She laughs then. “I love it so much I don’t even know how to tell you how much I love it. I have this amazing professor who started her career clerking for Thurgood Marshall. Thurgood Marshall!” she repeats, like she can’t even believe her luck. “She’s amazing. And another one of my professors won most of the major environmental cases of the eighties and nineties against corporations. The stories are insane.”
“I can imagine. I’m glad you like it.”
“I do. I really do.”
“And Ethan?” I ask as I make my way out of my room and down the hall to Tori’s. If she’s awake, maybe I can hand the phone over now and put Chloe out of her misery.
“He’s doing great. You know, same old Ethan. Working, taking care of the baby, taking care of me…”
“Yeah? Things still good on that front?”
“They’re fine, Miles. Better than fine. And you know it.”
“Hey, I’m your big brother. It’s my job to ask. To make sure you’re happy.” For a second, the past hangs between us. The fact that, for so long, I didn’t do my job. Didn’t take care of her. Didn’t make sure she was happy. And suddenly I want to kick myself. Despite her worry about Tori, Chloe sounds good, really good. The last thing she needs is me dragging up the past in a pathetic effort to make myself feel better.
I wait for her to call me on it, but she wouldn’t be my sister if she did that. Instead she just says, “I’m deliriously happy. Everything is going perfectly—Ethan makes sure of it. So stop worrying about me and worry about yourself instead.”
“Why do I need to worry about myself?” I demand as I knock lightly on Tori’s door. “I’m doing great.”
“Oh yeah? So when’s the last time you went on a date? Or did something that didn’t involve working in your lab all night, every night?”
There’s no answer, so I knock a little harder. “Excuse me, but I went to a party just last night.”
She snorts. “How many times do I tell you that a gathering of engineering nerds where you all sit around talking about totally obscure stuff and how it will make your current inventions better is so not a party.”
“We’re going to have to agree to disagree on that,” I tell her. “But I will have you know, this wasn’t that kind of party.”
“No?” She sounds skeptical.
“No. I promise. I even danced with a beautiful woman and talked to people who aren’t engineers.”
“Yeah, well, just so you know, robots don’t actually count as people. Or beautiful women.”
“I’m hanging up now,” I say, echoing her words from earlier when I was giving her a hard time.
“Okay, okay.” She laughs for a second, then grows serious. “Have Tori call me as soon as she can, okay? I’m going to be worried until I hear her voice.”
“I will. And you keep taking the world of Stanford Law by storm.”
“I think you’ve got that reversed. Currently, it’s taking me by storm.” She sounds like she’s loving every second of it.
“Yeah, well, all the best graduate programs do.” Tori still hasn’t answered my knock and it’s making me more nervous than it should. But with Chloe’s words about how vulnerable she is fresh in my mind, I can’t help worrying. Not that I think Tori would do anything to hurt herself, but still, I’ll feel better once I can talk to her. See her face-to-face. “Look, I’ve got to go.”

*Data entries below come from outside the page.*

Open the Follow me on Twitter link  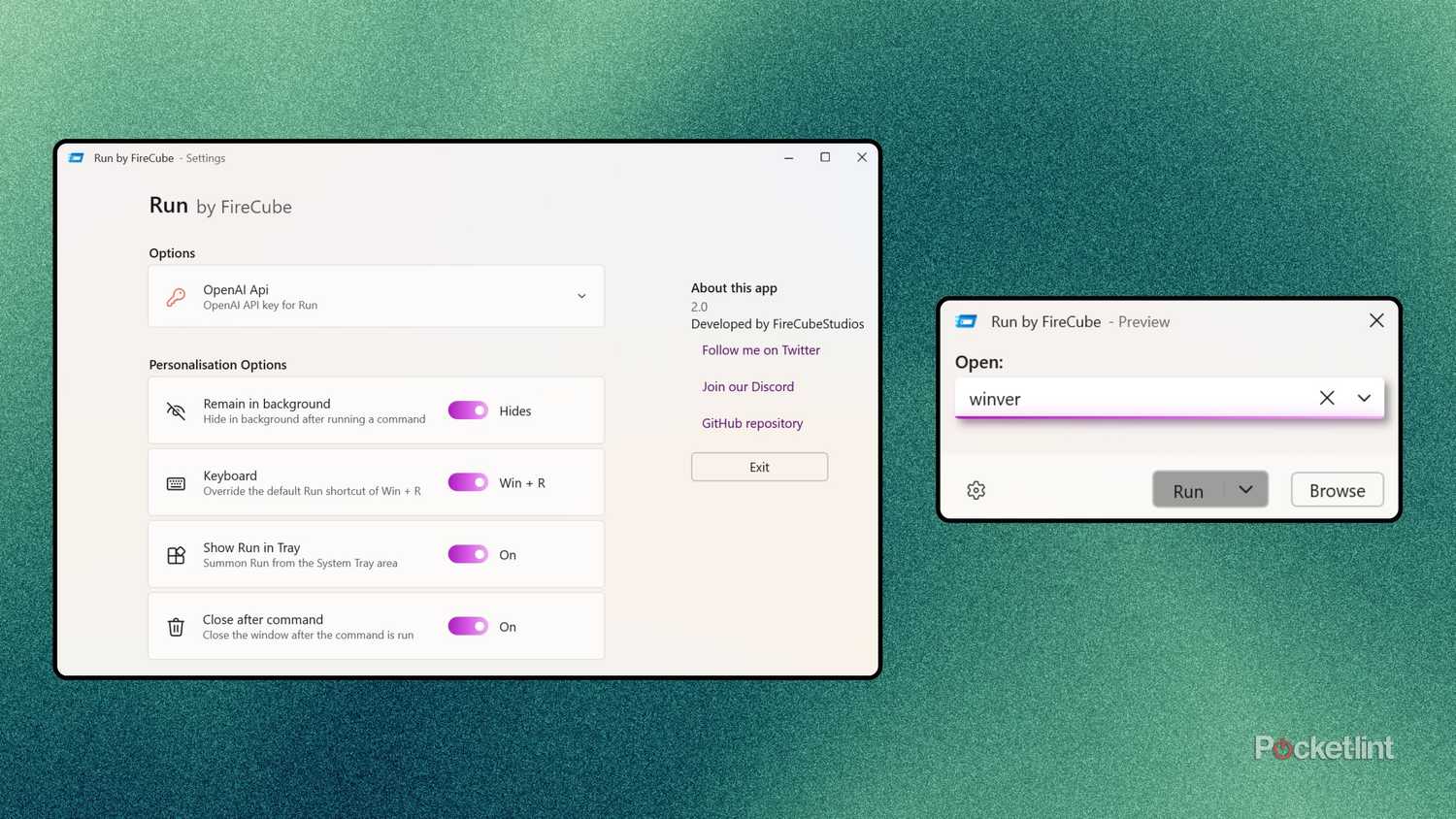point(760,350)
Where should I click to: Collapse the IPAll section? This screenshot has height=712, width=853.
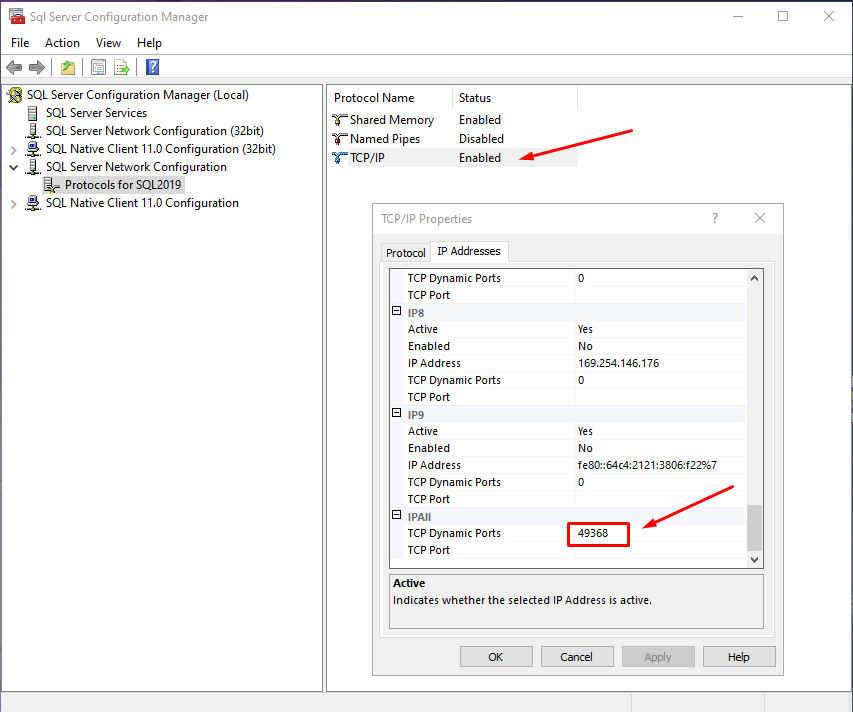point(396,516)
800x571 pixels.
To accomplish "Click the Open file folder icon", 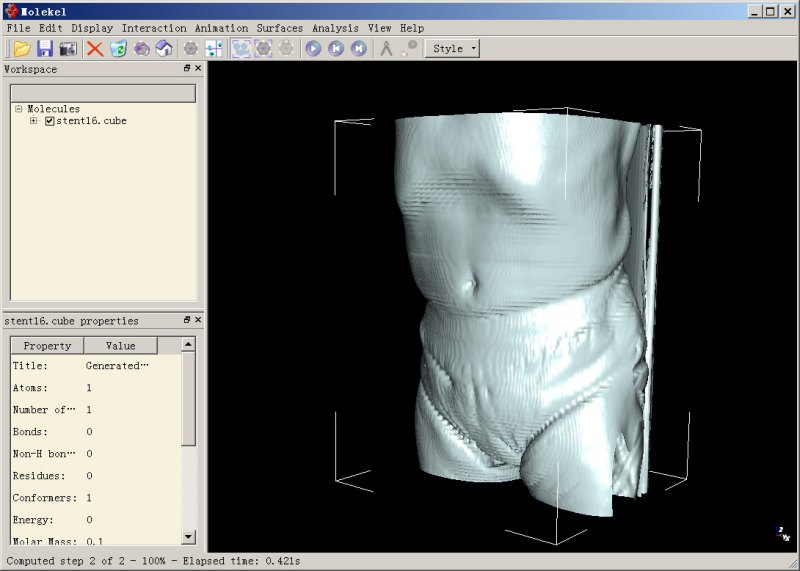I will point(21,48).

“Okay. Take care of Tori for me. And make sure she calls me!”
“I will,” I promise for the second time in as many minutes. “Bye, sis.”
“Bye, bro.”
“You are such a brat.”
“Takes one to know one,” she answers with a bright giggle right before she cuts the connection.
I’m left staring at Tori’s closed door, with a bunch of increasingly upsetting scenarios running through my head. What if she fell and hit her head in the shower? What if she took too many sleeping pills by accident and is passed out on the bed? What if she deliberately tried to hurt herself because she couldn’t take all the shit currently going on in her life?
It’s this thought that has me knocking harder, has me calling out her name. And when she still doesn’t answer, it’s this thought that has me pushing her door open, expecting the worst but praying for the best.
Turns out, all my worry is for nothing because Tori isn’t in there. Her bag is open next to the bed, though, and Chloe’s fuzzy pink slippers are nowhere in sight, both of which I take as good signs.